> AIM
Rewrite the items below, replacing every "computer-use agent" with "desktop assistant" and leaving everything else unchanged.

> LISTED ENTRIES
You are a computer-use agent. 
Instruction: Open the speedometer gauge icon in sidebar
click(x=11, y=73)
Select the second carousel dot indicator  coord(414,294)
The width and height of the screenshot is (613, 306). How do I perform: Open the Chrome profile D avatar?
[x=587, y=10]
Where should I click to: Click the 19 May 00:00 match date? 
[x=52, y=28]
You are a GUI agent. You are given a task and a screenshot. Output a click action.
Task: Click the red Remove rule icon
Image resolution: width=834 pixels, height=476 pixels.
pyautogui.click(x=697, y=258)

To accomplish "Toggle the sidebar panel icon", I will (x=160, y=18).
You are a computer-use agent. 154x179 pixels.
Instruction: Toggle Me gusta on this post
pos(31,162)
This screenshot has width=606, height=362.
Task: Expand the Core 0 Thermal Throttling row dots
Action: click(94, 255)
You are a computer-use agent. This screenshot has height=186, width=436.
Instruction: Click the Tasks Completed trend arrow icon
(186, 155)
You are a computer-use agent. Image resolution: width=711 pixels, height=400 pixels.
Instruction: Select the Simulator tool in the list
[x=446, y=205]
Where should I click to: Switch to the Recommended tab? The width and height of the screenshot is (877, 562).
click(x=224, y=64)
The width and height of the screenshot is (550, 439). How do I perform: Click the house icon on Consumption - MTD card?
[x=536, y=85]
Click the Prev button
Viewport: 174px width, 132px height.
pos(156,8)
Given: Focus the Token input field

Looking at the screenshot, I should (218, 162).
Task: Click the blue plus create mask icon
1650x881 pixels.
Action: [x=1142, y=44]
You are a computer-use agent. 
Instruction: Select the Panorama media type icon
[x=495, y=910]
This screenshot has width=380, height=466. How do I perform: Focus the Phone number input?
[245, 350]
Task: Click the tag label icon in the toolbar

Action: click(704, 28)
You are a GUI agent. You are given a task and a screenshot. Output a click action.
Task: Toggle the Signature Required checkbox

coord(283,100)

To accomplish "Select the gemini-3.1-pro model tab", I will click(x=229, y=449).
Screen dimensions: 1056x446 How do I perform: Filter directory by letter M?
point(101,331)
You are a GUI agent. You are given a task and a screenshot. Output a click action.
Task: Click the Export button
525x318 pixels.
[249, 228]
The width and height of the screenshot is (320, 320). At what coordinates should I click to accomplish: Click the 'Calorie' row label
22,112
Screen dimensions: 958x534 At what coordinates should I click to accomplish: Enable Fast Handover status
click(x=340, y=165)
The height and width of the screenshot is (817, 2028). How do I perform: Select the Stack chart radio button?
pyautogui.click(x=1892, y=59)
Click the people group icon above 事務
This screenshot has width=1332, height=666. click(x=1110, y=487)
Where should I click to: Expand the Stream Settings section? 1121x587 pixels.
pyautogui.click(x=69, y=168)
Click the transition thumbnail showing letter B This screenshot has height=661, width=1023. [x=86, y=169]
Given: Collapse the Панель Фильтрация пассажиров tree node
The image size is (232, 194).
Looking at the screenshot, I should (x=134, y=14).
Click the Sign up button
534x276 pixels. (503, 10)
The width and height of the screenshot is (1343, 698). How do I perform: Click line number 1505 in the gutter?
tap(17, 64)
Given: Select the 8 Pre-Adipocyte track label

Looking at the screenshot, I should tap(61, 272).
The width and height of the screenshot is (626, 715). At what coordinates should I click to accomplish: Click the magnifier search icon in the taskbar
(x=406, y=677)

> FINISHED ANSWER
You are a desktop assistant. 
Instruction: Open the speedometer gauge icon in sidebar
click(x=11, y=73)
Select the second carousel dot indicator  coord(414,294)
The width and height of the screenshot is (613, 306). How do I perform: Open the Chrome profile D avatar?
[x=587, y=10]
Where should I click to: Click the 19 May 00:00 match date? 
[x=52, y=28]
You are a GUI agent. You are given a task and a screenshot. Output a click action.
Task: Click the red Remove rule icon
Image resolution: width=834 pixels, height=476 pixels.
pyautogui.click(x=697, y=258)

To accomplish "Toggle the sidebar panel icon", I will (x=160, y=18).
You are a desktop assistant. 154x179 pixels.
Instruction: Toggle Me gusta on this post
pos(31,162)
This screenshot has width=606, height=362.
Task: Expand the Core 0 Thermal Throttling row dots
Action: click(94, 255)
You are a desktop assistant. This screenshot has height=186, width=436.
Instruction: Click the Tasks Completed trend arrow icon
(186, 155)
You are a desktop assistant. Image resolution: width=711 pixels, height=400 pixels.
Instruction: Select the Simulator tool in the list
[x=446, y=205]
Where should I click to: Switch to the Recommended tab? The width and height of the screenshot is (877, 562).
click(x=224, y=64)
The width and height of the screenshot is (550, 439). How do I perform: Click the house icon on Consumption - MTD card?
[x=536, y=85]
Click the Prev button
Viewport: 174px width, 132px height.
pos(156,8)
Given: Focus the Token input field

Looking at the screenshot, I should (218, 162).
Task: Click the blue plus create mask icon
1650x881 pixels.
Action: [x=1142, y=44]
You are a desktop assistant. 
Instruction: Select the Panorama media type icon
[x=495, y=910]
This screenshot has width=380, height=466. How do I perform: Focus the Phone number input?
[245, 350]
Task: Click the tag label icon in the toolbar

Action: click(704, 28)
You are a GUI agent. You are given a task and a screenshot. Output a click action.
Task: Toggle the Signature Required checkbox

coord(283,100)

To accomplish "Select the gemini-3.1-pro model tab", I will click(x=229, y=449).
Screen dimensions: 1056x446 How do I perform: Filter directory by letter M?
point(101,331)
You are a GUI agent. You are given a task and a screenshot. Output a click action.
Task: Click the Export button
525x318 pixels.
[249, 228]
The width and height of the screenshot is (320, 320). At what coordinates should I click to accomplish: Click the 'Calorie' row label
22,112
Screen dimensions: 958x534 At what coordinates should I click to accomplish: Enable Fast Handover status
click(x=340, y=165)
The height and width of the screenshot is (817, 2028). How do I perform: Select the Stack chart radio button?
pyautogui.click(x=1892, y=59)
Click the people group icon above 事務
This screenshot has width=1332, height=666. click(x=1110, y=487)
Where should I click to: Expand the Stream Settings section? 1121x587 pixels.
pyautogui.click(x=69, y=168)
Click the transition thumbnail showing letter B This screenshot has height=661, width=1023. [x=86, y=169]
Given: Collapse the Панель Фильтрация пассажиров tree node
The image size is (232, 194).
Looking at the screenshot, I should (x=134, y=14).
Click the Sign up button
534x276 pixels. (503, 10)
The width and height of the screenshot is (1343, 698). How do I perform: Click line number 1505 in the gutter?
tap(17, 64)
Given: Select the 8 Pre-Adipocyte track label

Looking at the screenshot, I should tap(61, 272).
The width and height of the screenshot is (626, 715). At what coordinates should I click to accomplish: Click the magnifier search icon in the taskbar
(x=406, y=677)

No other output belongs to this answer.